Il Mediterraneo? Un «mosaico» di pace

Anche Caprarola e Fondi tra i luoghi che ospitano le mostre e i dibattiti del festival «Il Lazio tra Europa e Mediterraneo»

Valeria Arnaldi

Due delfini di stampo berniniano e un’anfora che si ergono verso l’occhio glauco di un sole dagli ampi raggi. È stato affidato a Pablo Echaurren il compito di realizzare l’opera simbolo della prima edizione del festival «Il Lazio tra Europa e Mediterraneo», che, dal 21 settembre al 10 ottobre, animerà con mostre, dibattiti ed eventi diversi edifici storici del territorio, da Palazzo Farnese a Caprarola all’antica infermeria del borgo di Fossanova, da Palazzo Caetani a Fondi a Castel San Martino a Priverno.
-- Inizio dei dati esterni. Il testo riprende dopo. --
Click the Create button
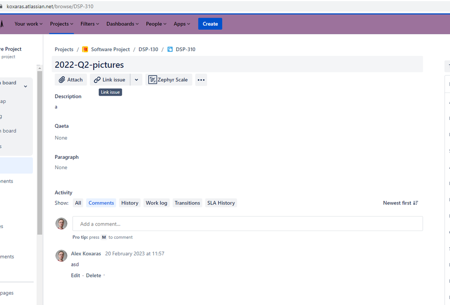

A Roma si svolgerà una speciale «anteprima» che si terrà, in occasione della Notte Bianca, al Complesso del Vittoriano, dove sarà allestita una mostra antologica con un’opera di ognuno dei ventidue artisti «mediterranei», indicati dagli ambasciatori dei paesi d’appartenenza e poi selezionati da un apposito comitato tecnico per diventare protagonisti di altrettante esposizioni personali. «L’idea è quella di affiancare opere diverse per soggetti, tecniche e materiali in modo da creare una sorta di grande mosaico che, fatto di contrasti, riveli l’arte della conciliazione - dice Claudio Strinati, Soprintendente al polo museale romano, nominato Commissario della rassegna artistica - Ci saranno numerose opere pittoriche, alcune sculture, diverse istallazioni e fotografie». Grandi sorprese dovrebbe riservare la mostra fotografica portoghese, «capace - per l’organizzatore generale Alessandro Nicosia - di mostrare Lisbona sotto una luce diversa, fatta di tradizioni culturali forti e, nello stesso tempo, notazioni pratiche a livello turistico, dimostrando come la cultura abbia ricadute pratiche nel quotidiano».
Al di là della dimensione espositiva, il festival, organizzato dalla Regione, prevede momenti di incontro tra personalità del mondo politico, culturale e scientifico - tra gli altri, Predrag Matvejevic’, Tahar Ben Jelloun, Khaled Fouad Allam, Jacques Le Goff, Franco Cardini e Raffaele La Capria, membri del comitato scientifico - su «Il mediterraneo alle soglie del nuovo millennio», «Il sistema universitario del Lazio nel processo di integrazione fra le due rive del Mediterraneo», e, infine, «Le isole nell’immaginario marittimo». Nell’ambito della rassegna si terrà l’omonimo premio internazionale riservato alle personalità che, su segnalazione delle diverse ambasciate, si siano distinte per medicina, fisica, chimica, economia, storia sociale e culturale, audiovisivi, attenzione ai giovani, pace e fratellanza. Madrina della prima edizione, l’attrice Catherine Deneuve. Ai vincitori sarà donata la scultura di Echaurren, realizzata in ceramica policroma. Anche Claudio Baglioni dovrebbe prendere parte alla manifestazione: il cantautore ha dato la sua adesione, per ora ufficiosa, ad un pre-evento musicale che si terrà a Ventotene, il 10 settembre.